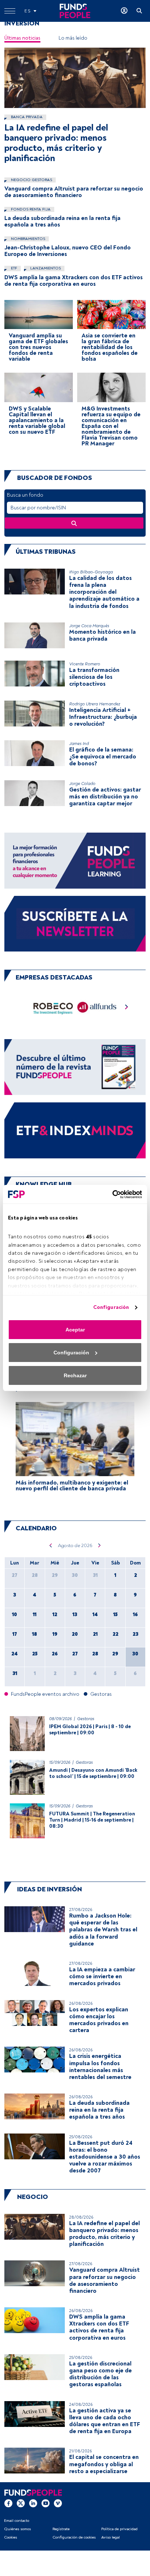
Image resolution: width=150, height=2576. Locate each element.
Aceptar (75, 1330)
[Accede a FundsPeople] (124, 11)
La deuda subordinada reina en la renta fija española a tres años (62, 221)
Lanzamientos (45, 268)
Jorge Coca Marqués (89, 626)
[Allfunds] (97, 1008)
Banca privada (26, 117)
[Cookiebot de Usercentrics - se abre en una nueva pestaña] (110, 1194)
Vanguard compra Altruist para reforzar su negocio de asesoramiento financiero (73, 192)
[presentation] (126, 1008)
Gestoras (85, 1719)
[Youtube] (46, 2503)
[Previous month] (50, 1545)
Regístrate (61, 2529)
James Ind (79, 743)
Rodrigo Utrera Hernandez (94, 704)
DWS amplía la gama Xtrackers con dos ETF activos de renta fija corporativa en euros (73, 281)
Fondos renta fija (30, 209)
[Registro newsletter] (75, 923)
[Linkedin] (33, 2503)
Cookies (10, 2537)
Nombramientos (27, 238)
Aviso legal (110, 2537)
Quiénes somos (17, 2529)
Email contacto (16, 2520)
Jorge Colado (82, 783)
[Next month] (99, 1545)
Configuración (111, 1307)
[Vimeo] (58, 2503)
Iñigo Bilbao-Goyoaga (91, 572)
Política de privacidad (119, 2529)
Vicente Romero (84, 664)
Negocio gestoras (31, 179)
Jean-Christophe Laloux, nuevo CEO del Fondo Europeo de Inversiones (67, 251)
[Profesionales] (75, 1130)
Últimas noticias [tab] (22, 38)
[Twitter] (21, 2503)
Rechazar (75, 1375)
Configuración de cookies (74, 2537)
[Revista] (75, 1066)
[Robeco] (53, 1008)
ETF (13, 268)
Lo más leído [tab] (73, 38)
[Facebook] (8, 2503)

...

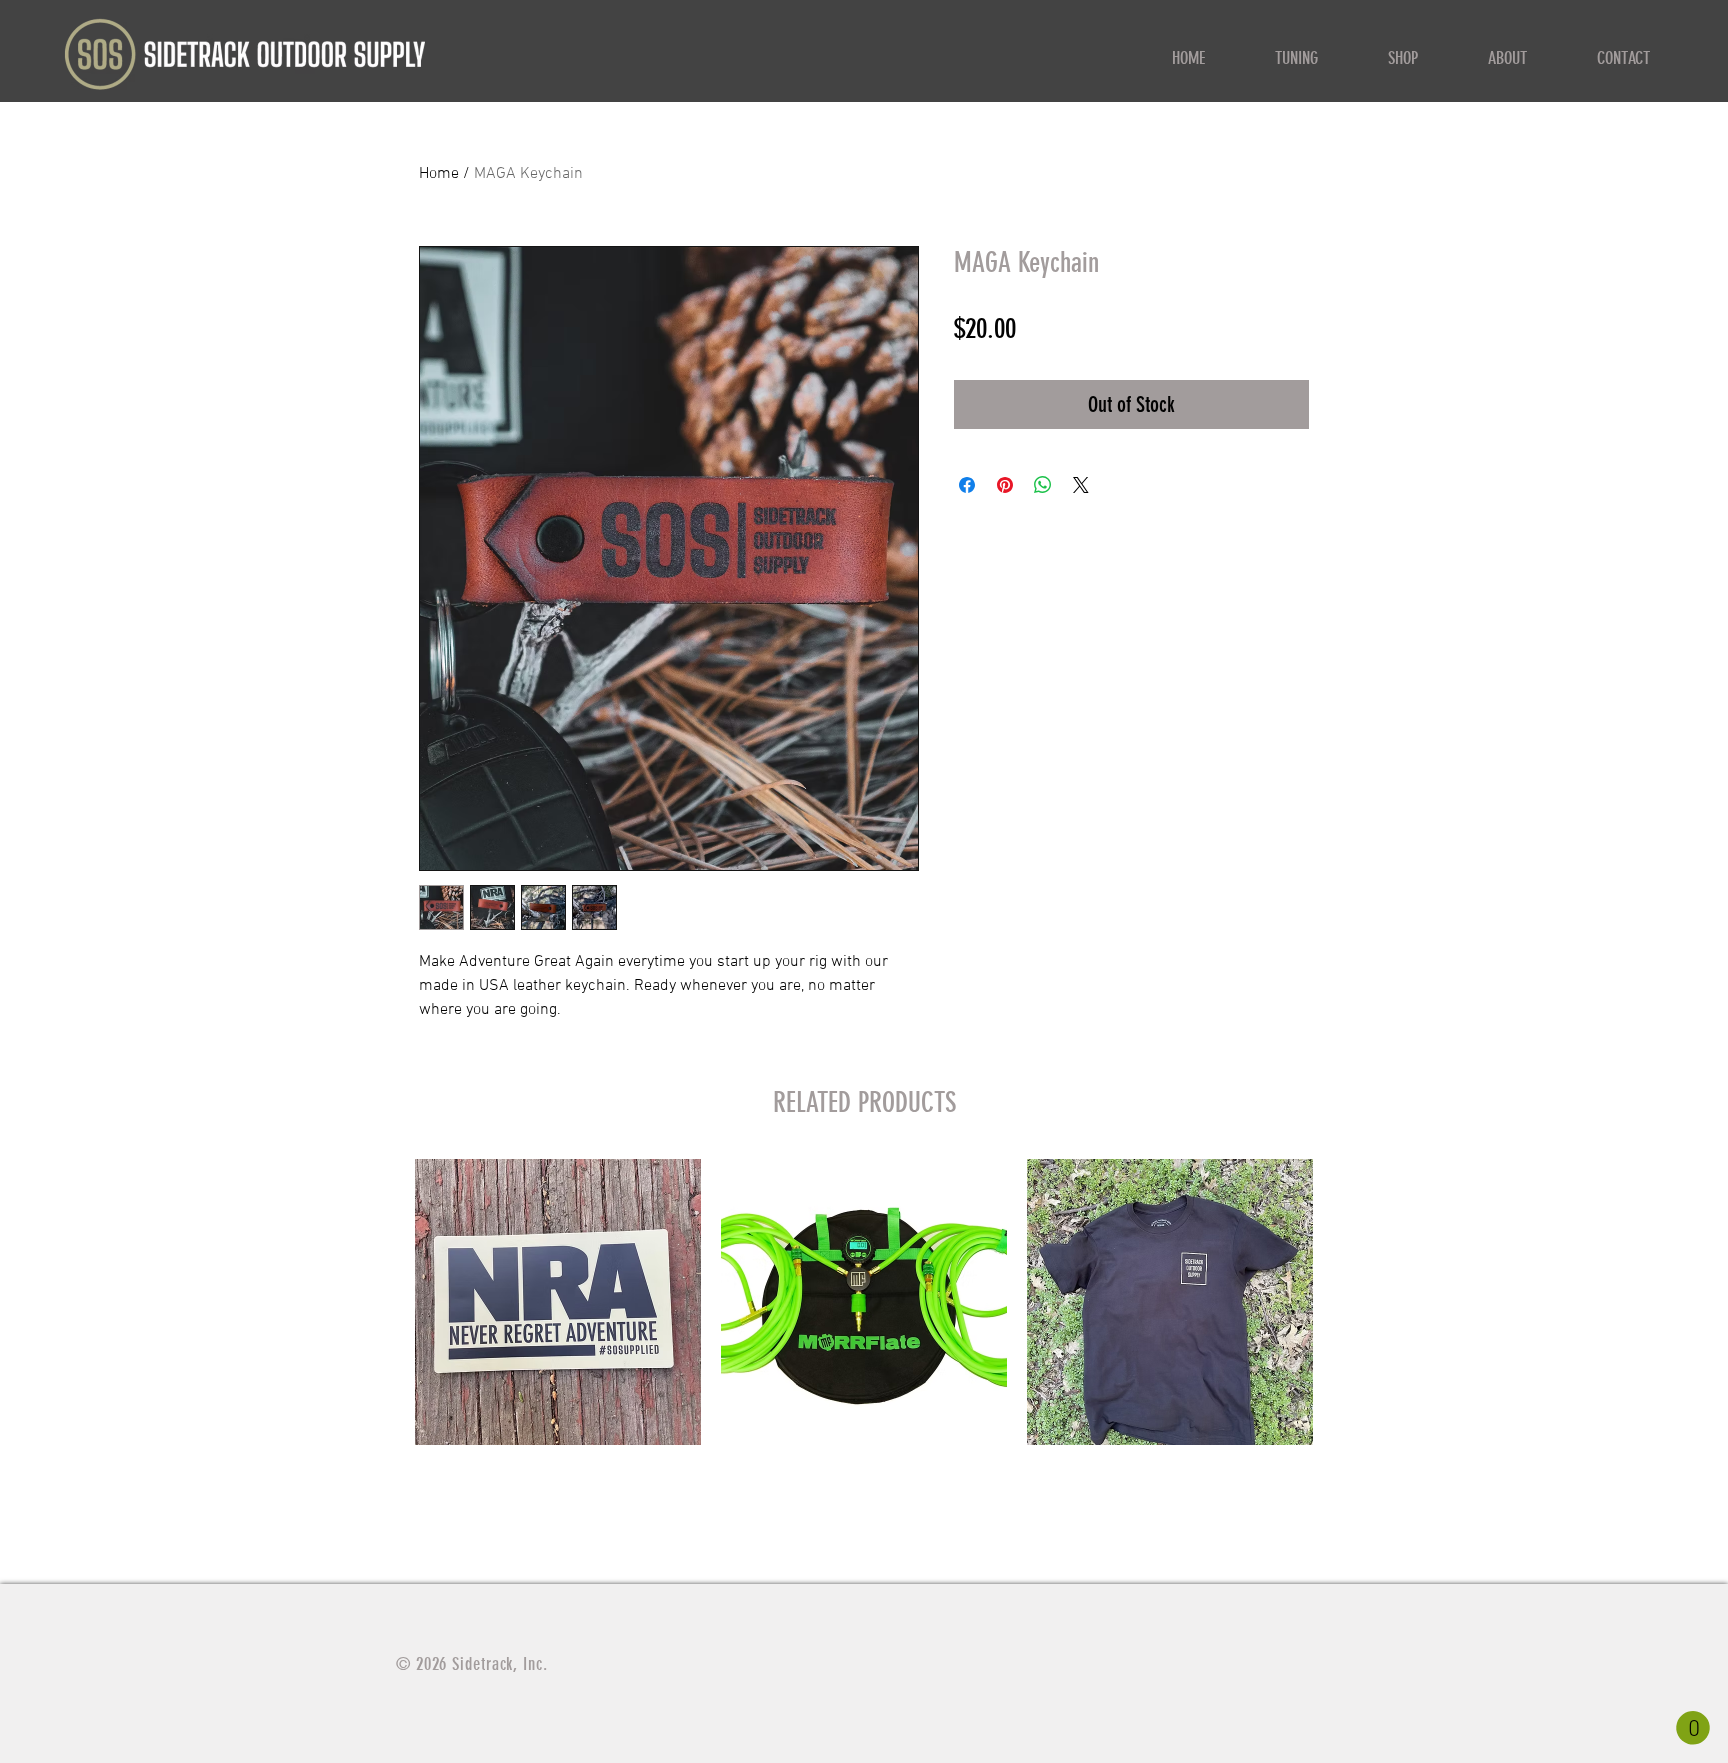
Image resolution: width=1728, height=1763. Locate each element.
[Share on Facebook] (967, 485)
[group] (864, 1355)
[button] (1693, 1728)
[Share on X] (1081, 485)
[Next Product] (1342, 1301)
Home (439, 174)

* * *

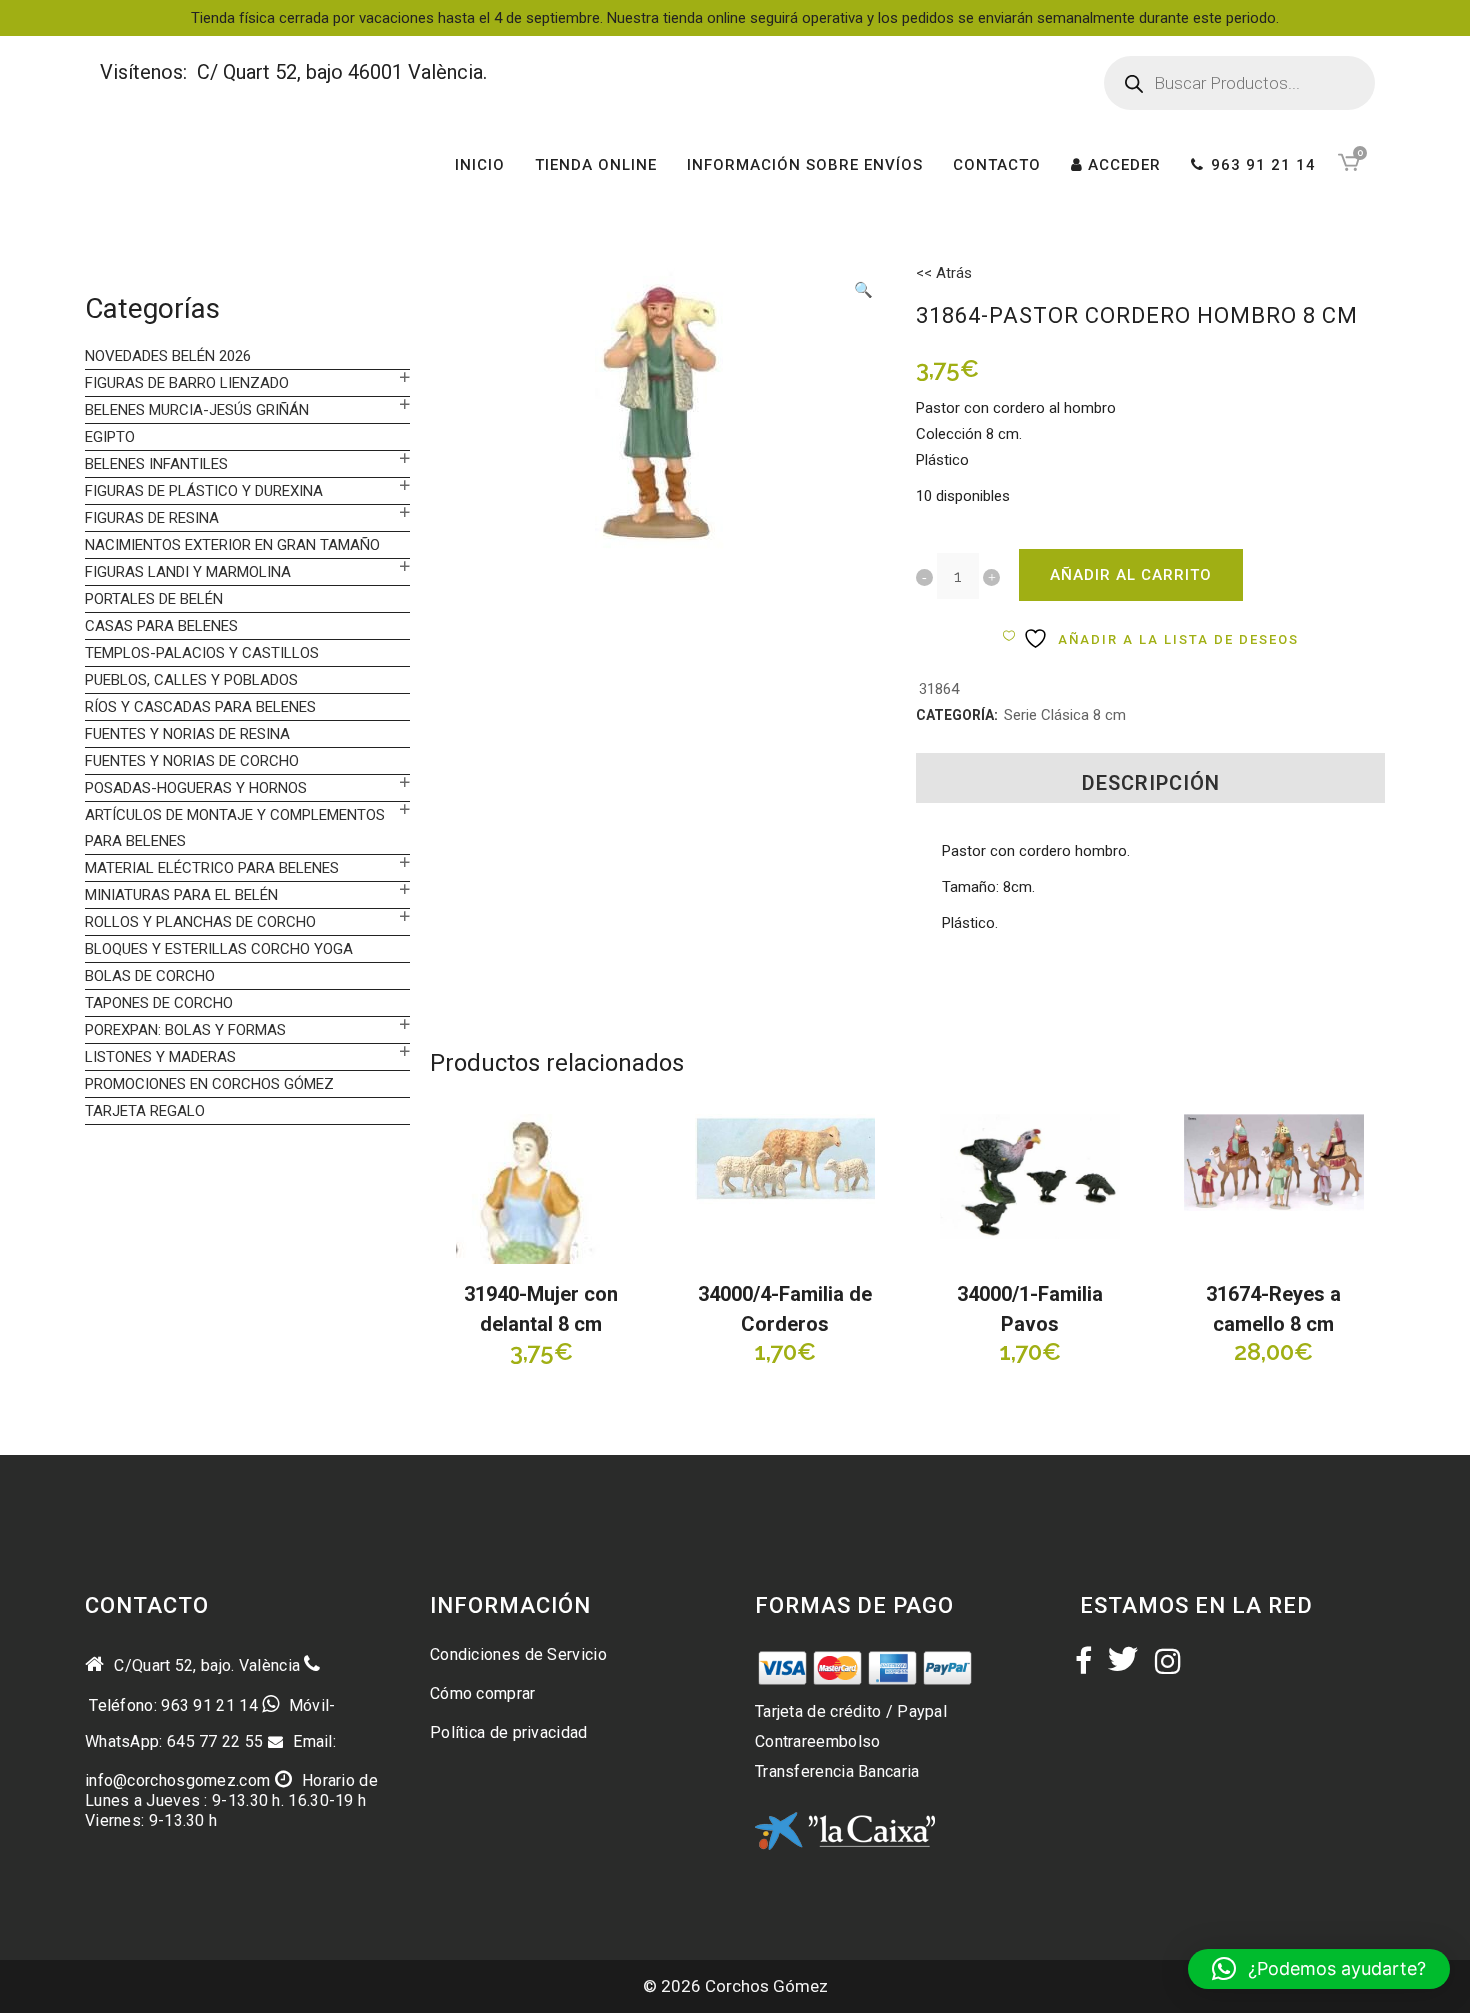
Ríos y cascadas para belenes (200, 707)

» **What this task involves**
Extract from the listing above the lines between the line containing "Image resolution: width=150, height=2576." and the line containing "[Allfunds] (97, 1008)", keeping both of those lines. Output nothing else.

» **Expected output**
Image resolution: width=150, height=2576. Locate each element.
Aceptar (75, 1330)
[Accede a FundsPeople] (124, 11)
La deuda subordinada reina en la renta fija española a tres años (62, 221)
Lanzamientos (45, 268)
Jorge Coca Marqués (89, 626)
[Allfunds] (97, 1008)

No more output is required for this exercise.